◆ **Task material**:
- - - - -

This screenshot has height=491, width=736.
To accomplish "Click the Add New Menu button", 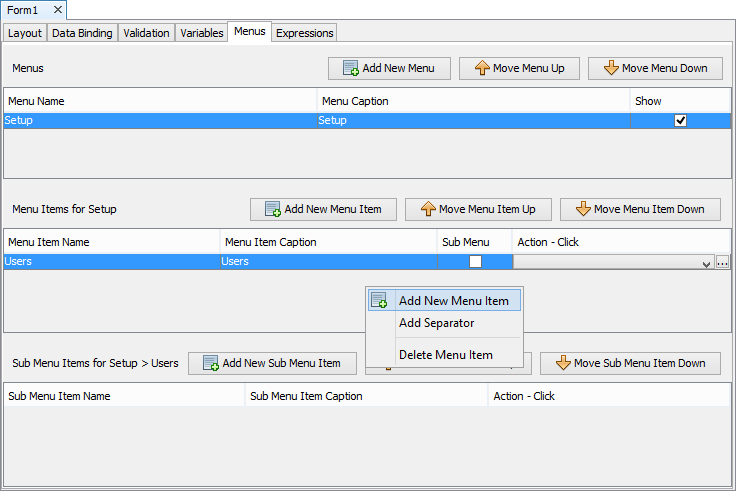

- - - - -

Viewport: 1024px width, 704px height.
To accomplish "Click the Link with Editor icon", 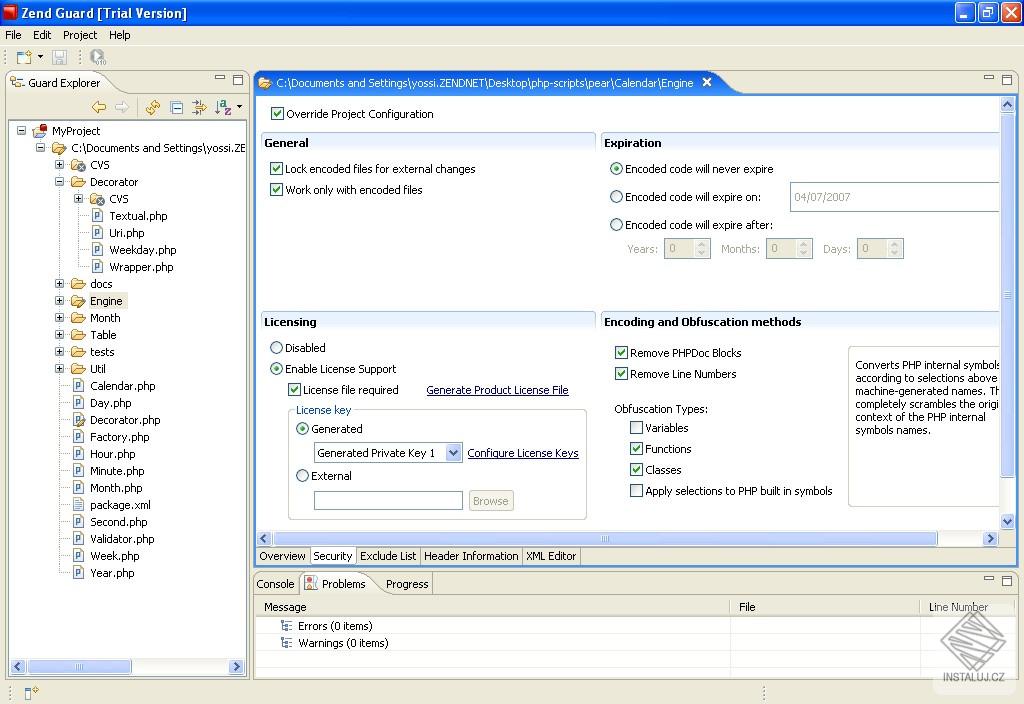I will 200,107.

- - - - -

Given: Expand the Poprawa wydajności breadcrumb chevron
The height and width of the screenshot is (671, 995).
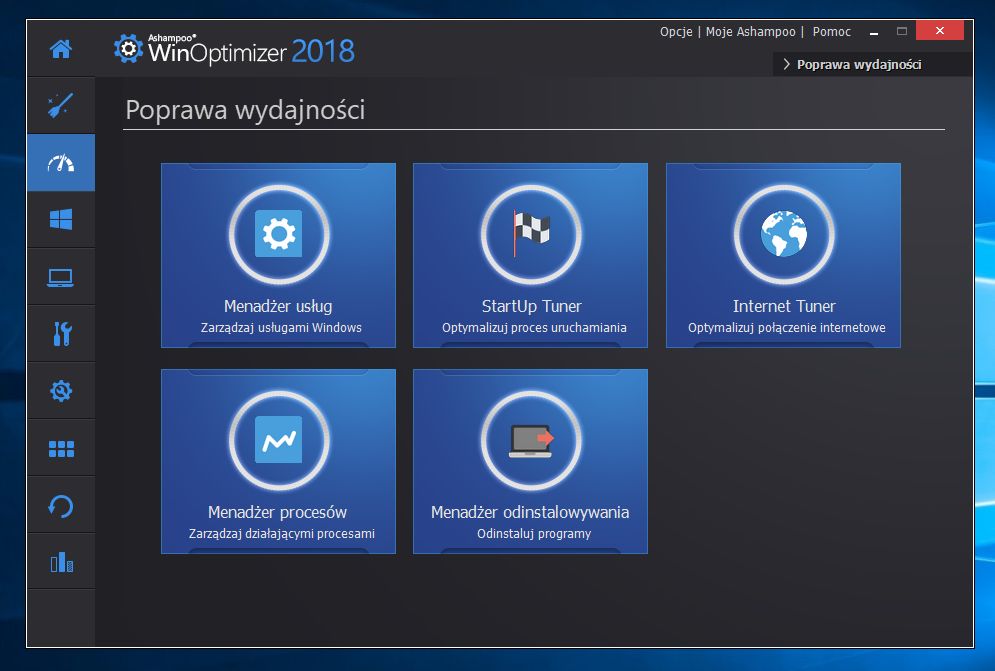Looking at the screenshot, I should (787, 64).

- - - - -

◆ **Short exercise**: Convert the data into a Markdown table with a No. column numbering each row and a Text column holding each line, skipping blank lines and leaving out the pictures. Begin at the line that contains "Given: Expand the" and stop after the line that contains "Looking at the".

◆ **Output**:
| No. | Text |
|---|---|
| 1 | Given: Expand the Poprawa wydajności breadcrumb chevron |
| 2 | The height and width of the screenshot is (671, 995). |
| 3 | Looking at the screenshot, I should (787, 64). |